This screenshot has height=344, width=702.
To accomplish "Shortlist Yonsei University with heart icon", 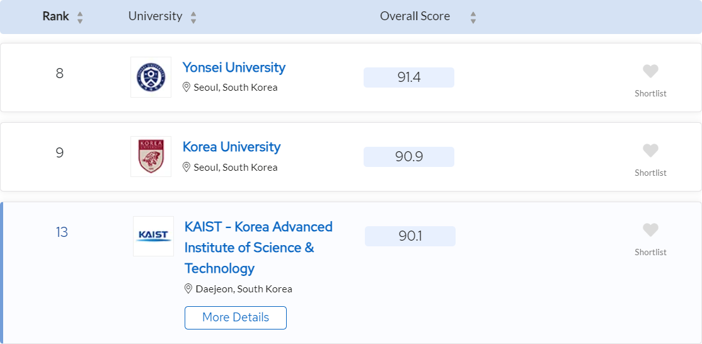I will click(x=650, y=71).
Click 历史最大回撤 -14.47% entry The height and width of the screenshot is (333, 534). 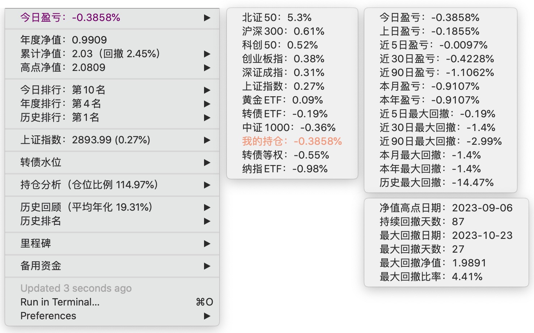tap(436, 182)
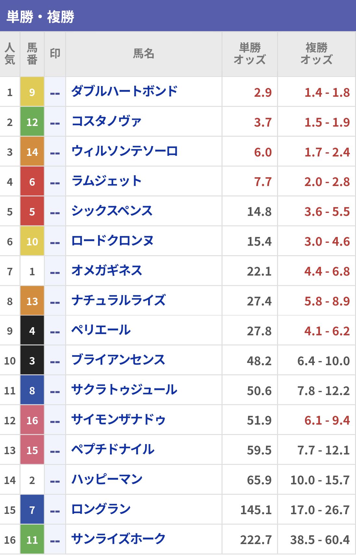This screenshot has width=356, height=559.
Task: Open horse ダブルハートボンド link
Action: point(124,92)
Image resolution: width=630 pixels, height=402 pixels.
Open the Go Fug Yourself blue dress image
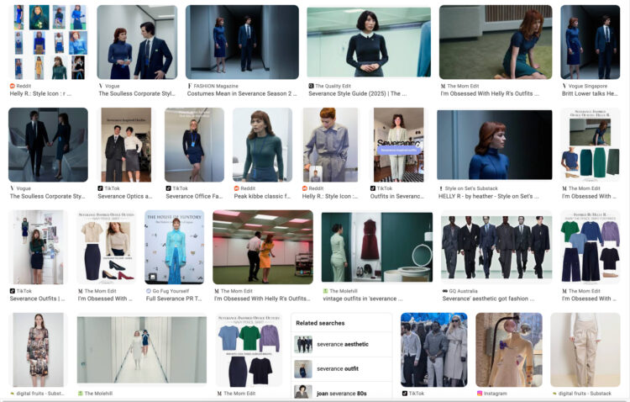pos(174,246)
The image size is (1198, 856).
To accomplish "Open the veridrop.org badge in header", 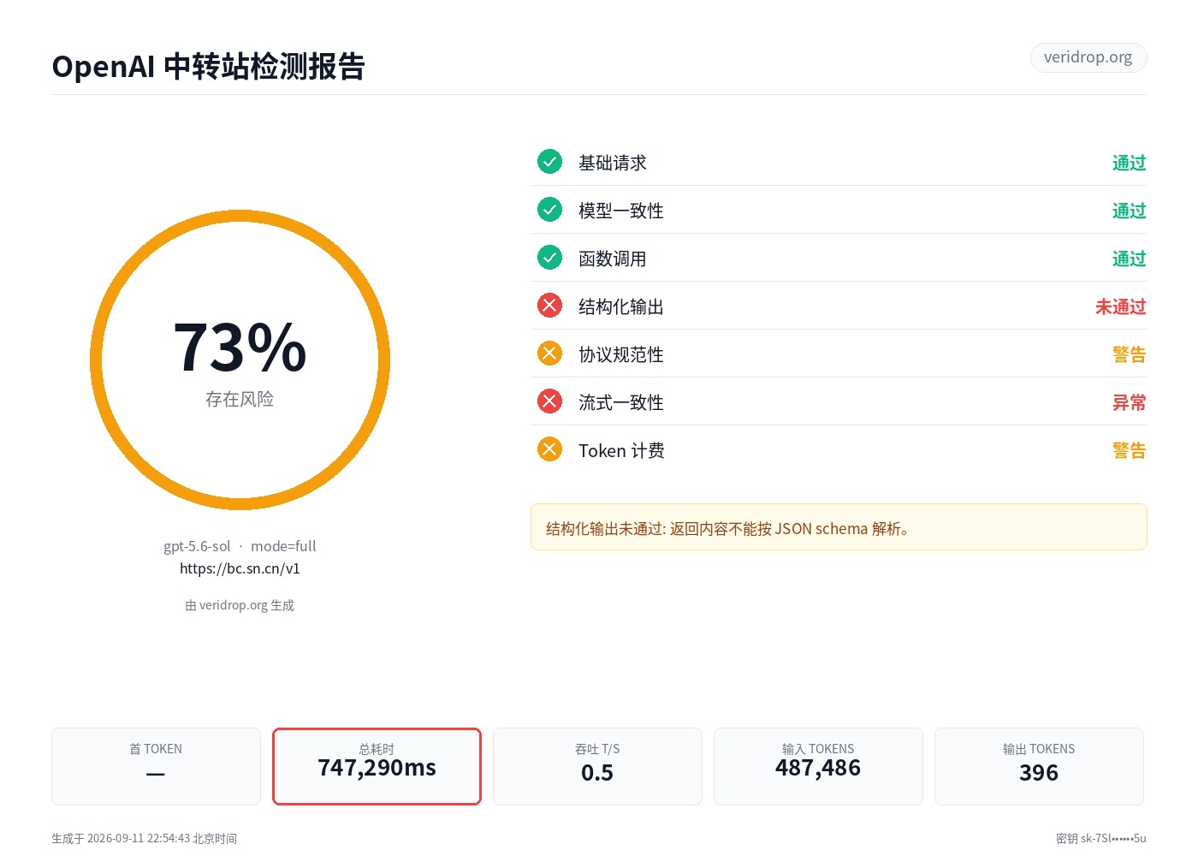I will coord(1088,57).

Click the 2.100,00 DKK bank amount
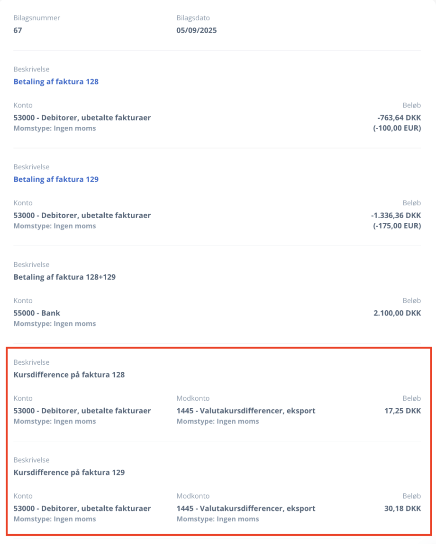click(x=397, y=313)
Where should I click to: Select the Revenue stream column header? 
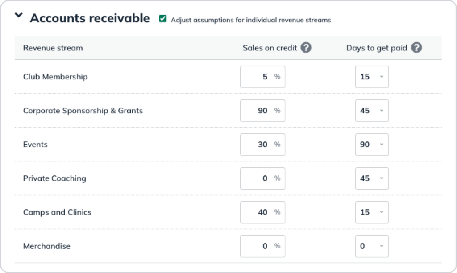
--
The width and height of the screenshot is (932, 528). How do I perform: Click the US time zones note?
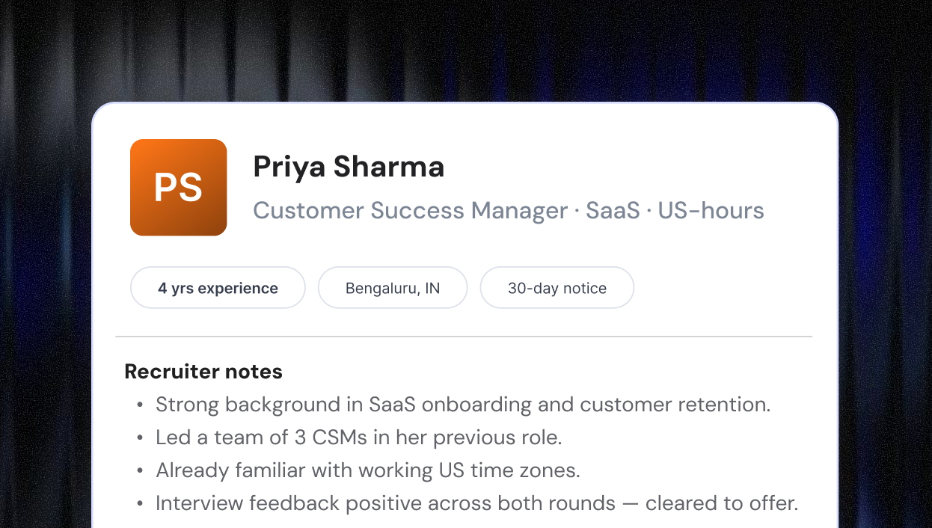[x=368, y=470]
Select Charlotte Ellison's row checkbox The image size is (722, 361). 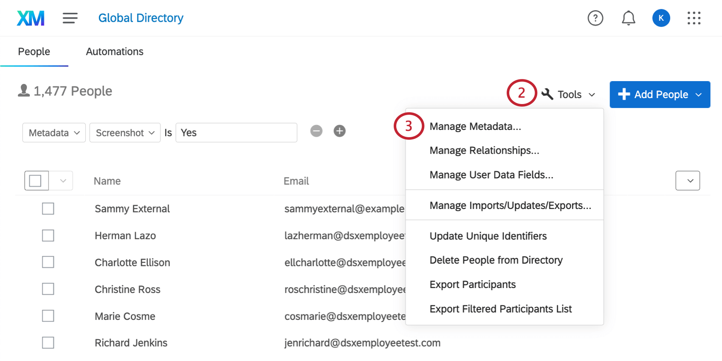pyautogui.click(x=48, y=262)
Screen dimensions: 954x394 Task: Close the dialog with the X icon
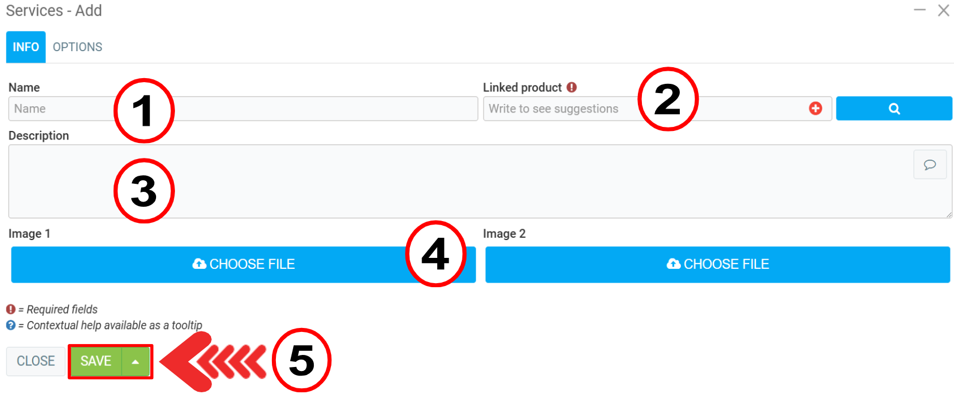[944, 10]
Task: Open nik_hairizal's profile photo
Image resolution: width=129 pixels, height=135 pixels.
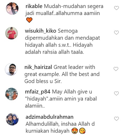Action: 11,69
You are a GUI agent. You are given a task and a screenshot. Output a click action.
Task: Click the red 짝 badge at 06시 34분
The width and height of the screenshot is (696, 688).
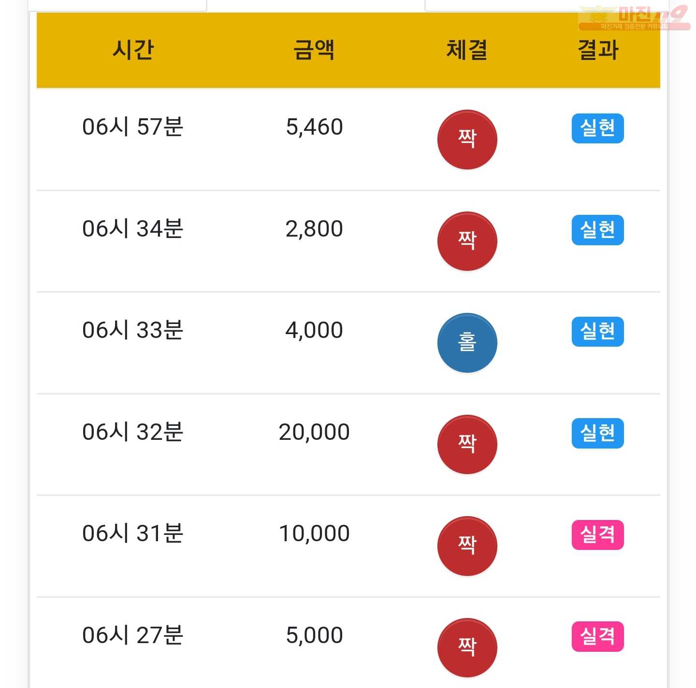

What you will do >> Print the line above containing "Image resolution: width=129", the line containing "The width and height of the screenshot is (696, 688).", and everything between them, exactly as written. Pictures stay out.

Task output >>
Image resolution: width=129 pixels, height=135 pixels.
Action: 11,69
You are a GUI agent. You are given a task and a screenshot. Output a click action.
Task: Click the red 짝 badge at 06시 34분
The width and height of the screenshot is (696, 688).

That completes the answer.